El derrocado Manuel Zelaya ha anunciado que regresará mañana a Honduras, con el respaldo de la comunidad internacional y acompañado de dignatarios y amigos, después de haber sido derrocado el domingo por los militares y llevado a Costa Rica, tras lo cual el Parlamento eligió en su lugar a Micheletti.
El Ministerio Público hondureño acusa a Zelaya de cuatro delitos relacionados con una consulta mediante la cual pretendía instalar una Asamblea Constituyente y que fue declarada ilegal por diversos órganos del Estado, pero que quedó frustrada por su derrocamiento.
De su parte, el presidente de la Corte Suprema de Justicia de Honduras, Jorge Rivera, le dijo ayer al secretario general de la Organización de Estados Americanos (OEA), José Miguel Insulza, que la salida del poder de Manuel Zelaya "es irreversible".
Insulza le planteó a Rivera la decisión de la OEA de que Zelaya, depuesto el 28 de junio pasado, debe ser restituido en la Presidencia, y que en caso contrario Honduras se expone a ser suspendida del sistema interamericano.

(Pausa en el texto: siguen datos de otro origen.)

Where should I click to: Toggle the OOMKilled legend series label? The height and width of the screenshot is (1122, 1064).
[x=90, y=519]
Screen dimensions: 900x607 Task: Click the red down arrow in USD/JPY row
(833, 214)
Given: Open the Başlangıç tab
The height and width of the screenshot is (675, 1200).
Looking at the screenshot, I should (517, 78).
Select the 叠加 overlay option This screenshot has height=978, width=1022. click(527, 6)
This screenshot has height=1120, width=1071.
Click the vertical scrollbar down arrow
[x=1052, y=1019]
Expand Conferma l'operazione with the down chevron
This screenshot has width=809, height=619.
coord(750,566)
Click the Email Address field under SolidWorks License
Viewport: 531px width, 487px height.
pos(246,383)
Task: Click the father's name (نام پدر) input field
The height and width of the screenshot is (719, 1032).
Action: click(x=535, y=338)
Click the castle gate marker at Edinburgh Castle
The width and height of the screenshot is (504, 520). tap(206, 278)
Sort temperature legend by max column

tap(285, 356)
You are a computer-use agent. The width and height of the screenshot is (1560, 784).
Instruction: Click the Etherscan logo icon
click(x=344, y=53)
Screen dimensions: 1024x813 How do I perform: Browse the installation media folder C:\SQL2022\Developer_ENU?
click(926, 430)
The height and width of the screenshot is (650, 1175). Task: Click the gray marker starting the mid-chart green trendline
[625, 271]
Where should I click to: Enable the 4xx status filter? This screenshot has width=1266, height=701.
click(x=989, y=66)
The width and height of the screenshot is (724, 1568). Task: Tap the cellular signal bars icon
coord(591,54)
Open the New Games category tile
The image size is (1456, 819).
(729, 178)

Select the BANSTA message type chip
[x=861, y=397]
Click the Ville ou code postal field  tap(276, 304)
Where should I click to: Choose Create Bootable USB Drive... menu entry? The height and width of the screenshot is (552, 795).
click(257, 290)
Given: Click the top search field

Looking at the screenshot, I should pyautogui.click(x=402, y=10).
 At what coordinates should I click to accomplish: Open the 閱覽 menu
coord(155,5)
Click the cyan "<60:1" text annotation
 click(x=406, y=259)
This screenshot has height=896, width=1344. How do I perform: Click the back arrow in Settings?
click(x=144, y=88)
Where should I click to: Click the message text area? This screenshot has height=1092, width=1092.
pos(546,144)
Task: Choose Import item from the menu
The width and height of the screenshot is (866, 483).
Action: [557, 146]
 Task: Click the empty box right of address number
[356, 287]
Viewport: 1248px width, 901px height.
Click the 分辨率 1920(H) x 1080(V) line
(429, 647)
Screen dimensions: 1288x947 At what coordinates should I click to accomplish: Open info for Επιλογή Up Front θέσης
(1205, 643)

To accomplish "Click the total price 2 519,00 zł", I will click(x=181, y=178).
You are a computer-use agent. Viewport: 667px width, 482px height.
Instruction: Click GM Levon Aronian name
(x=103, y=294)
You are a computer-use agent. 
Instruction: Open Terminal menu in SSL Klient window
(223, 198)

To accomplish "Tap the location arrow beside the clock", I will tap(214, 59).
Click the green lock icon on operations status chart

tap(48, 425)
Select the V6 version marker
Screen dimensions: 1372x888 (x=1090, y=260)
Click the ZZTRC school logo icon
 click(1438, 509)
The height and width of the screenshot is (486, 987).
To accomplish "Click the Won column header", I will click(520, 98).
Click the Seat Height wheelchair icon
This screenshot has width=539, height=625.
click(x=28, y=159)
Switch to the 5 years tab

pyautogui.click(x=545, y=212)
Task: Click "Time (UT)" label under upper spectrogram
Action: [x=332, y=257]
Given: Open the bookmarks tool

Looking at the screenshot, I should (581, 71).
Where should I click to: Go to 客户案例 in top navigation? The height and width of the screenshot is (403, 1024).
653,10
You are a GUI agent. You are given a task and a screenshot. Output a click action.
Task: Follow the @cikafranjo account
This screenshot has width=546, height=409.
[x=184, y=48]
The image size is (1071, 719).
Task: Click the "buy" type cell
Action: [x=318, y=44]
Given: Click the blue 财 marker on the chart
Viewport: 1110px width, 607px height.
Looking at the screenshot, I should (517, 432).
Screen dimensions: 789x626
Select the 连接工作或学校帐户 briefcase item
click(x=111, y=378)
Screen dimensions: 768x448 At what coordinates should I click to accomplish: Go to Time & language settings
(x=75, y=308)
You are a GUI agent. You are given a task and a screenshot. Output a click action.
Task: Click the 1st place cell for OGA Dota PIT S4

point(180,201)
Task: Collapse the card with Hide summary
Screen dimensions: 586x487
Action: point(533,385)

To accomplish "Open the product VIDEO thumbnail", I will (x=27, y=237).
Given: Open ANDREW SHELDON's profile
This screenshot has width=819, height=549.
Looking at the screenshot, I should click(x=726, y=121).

El presidente del poder judicial le respondió a Insulza: "Ustedes hagan lo que quieran, la decisión está tomada y es irreversible", agregó el informante.
Insulza llegó ayer a Honduras en un intento de que las autoridades que están ejerciendo el poder desde el domingo pasado "cambien lo que han estado haciendo" hasta ahora y "encuentren maneras de retornar a la normalidad", en un país sumido en una profunda crisis política, según dijo él mismo.
Chávez enciende polémica
Sobre la crisis política, el presidente venezolano, Hugo Chávez, alertó ayer de que en Honduras "está a punto de ocurrir un baño de sangre" debido a la reacción "popular" por el derrocamiento de Manuel Zelaya como presidente por parte del "gorilato" militar de ese país centroamericano. Chávez volvió a criticar a Estados Unidos por su reacción, a su juicio, "blandengue", ante la crisis hondureña, en la que, insistió, tiene gran responsabilidad "el imperialismo" y la doctrina militar que sembró en la región. Insulza, tras no lograr su objetivo, convocó a una reunión extraordinaria en Washington, donde aplicarán el artículo 21 de la Carta Democrática Interamericana que suspende la participación de Honduras al interior del organismo. En la historia de la OEA sería la segunda suspensión después de la de Cuba en 1962, aunque en aquella ocasión no fue por un golpe de Estado, sino por los vínculos chino-soviéticos de ese país.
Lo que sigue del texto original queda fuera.